RECORDS TO USE:
○ ○ ○ ○

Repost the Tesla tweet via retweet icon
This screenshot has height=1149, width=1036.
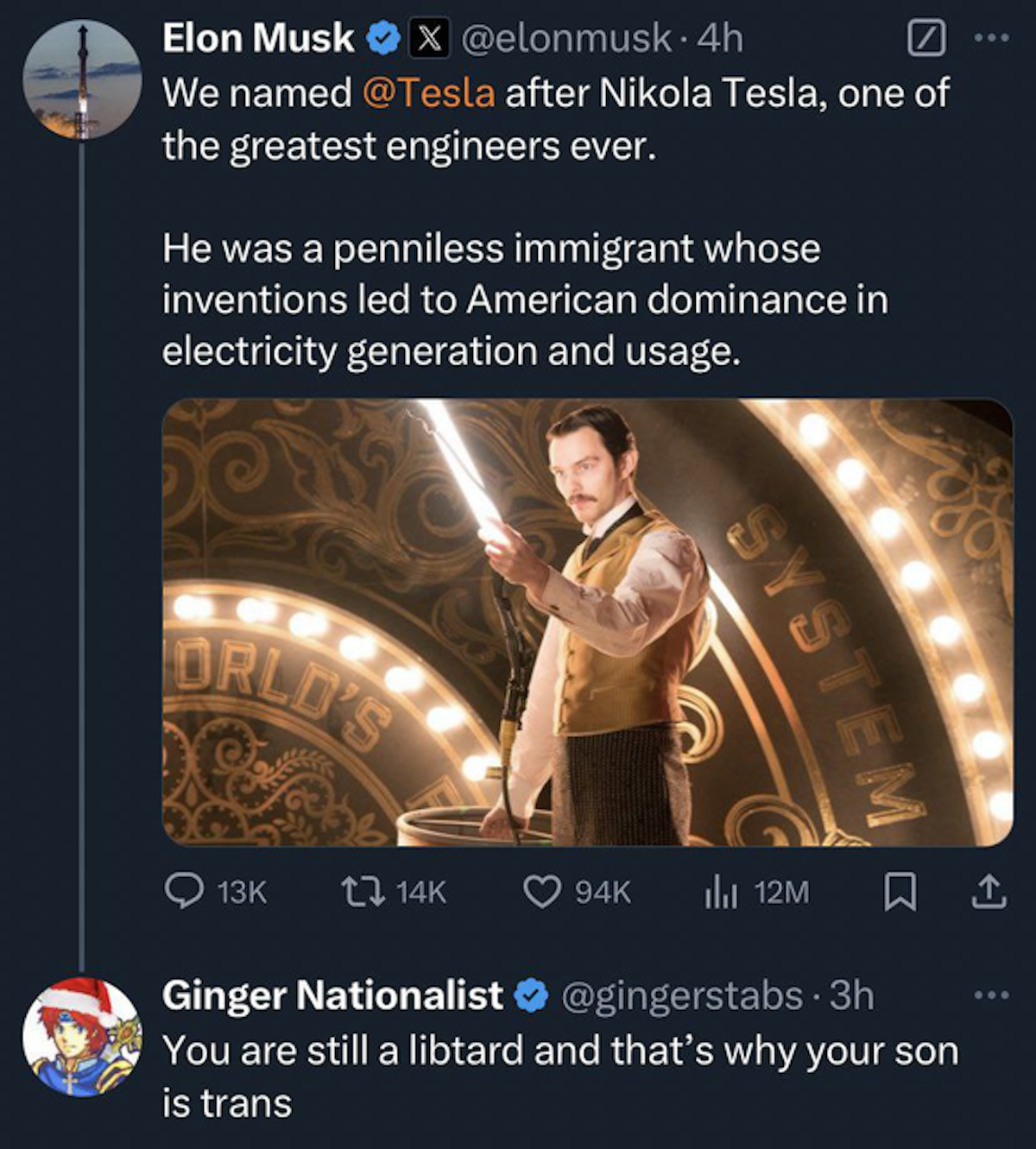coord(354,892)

○ ○ ○ ○

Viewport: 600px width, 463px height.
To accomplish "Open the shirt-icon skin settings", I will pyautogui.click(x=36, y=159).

○ ○ ○ ○

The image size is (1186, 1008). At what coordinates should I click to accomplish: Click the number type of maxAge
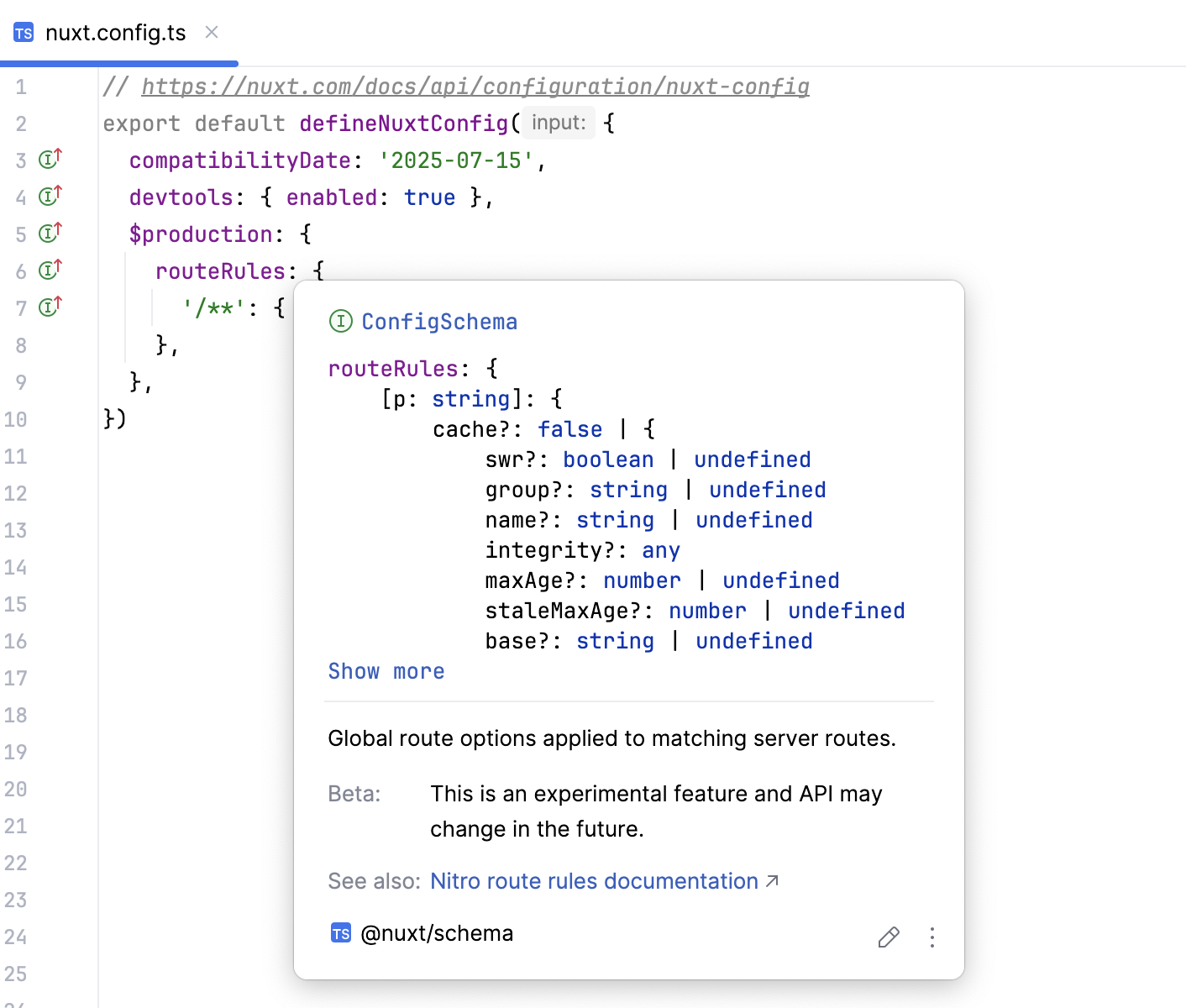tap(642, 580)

○ ○ ○ ○

EXERCISE AIM: State how many lines of the records contain the word "icon". Give that number alone.

EXPECTED ANSWER: 2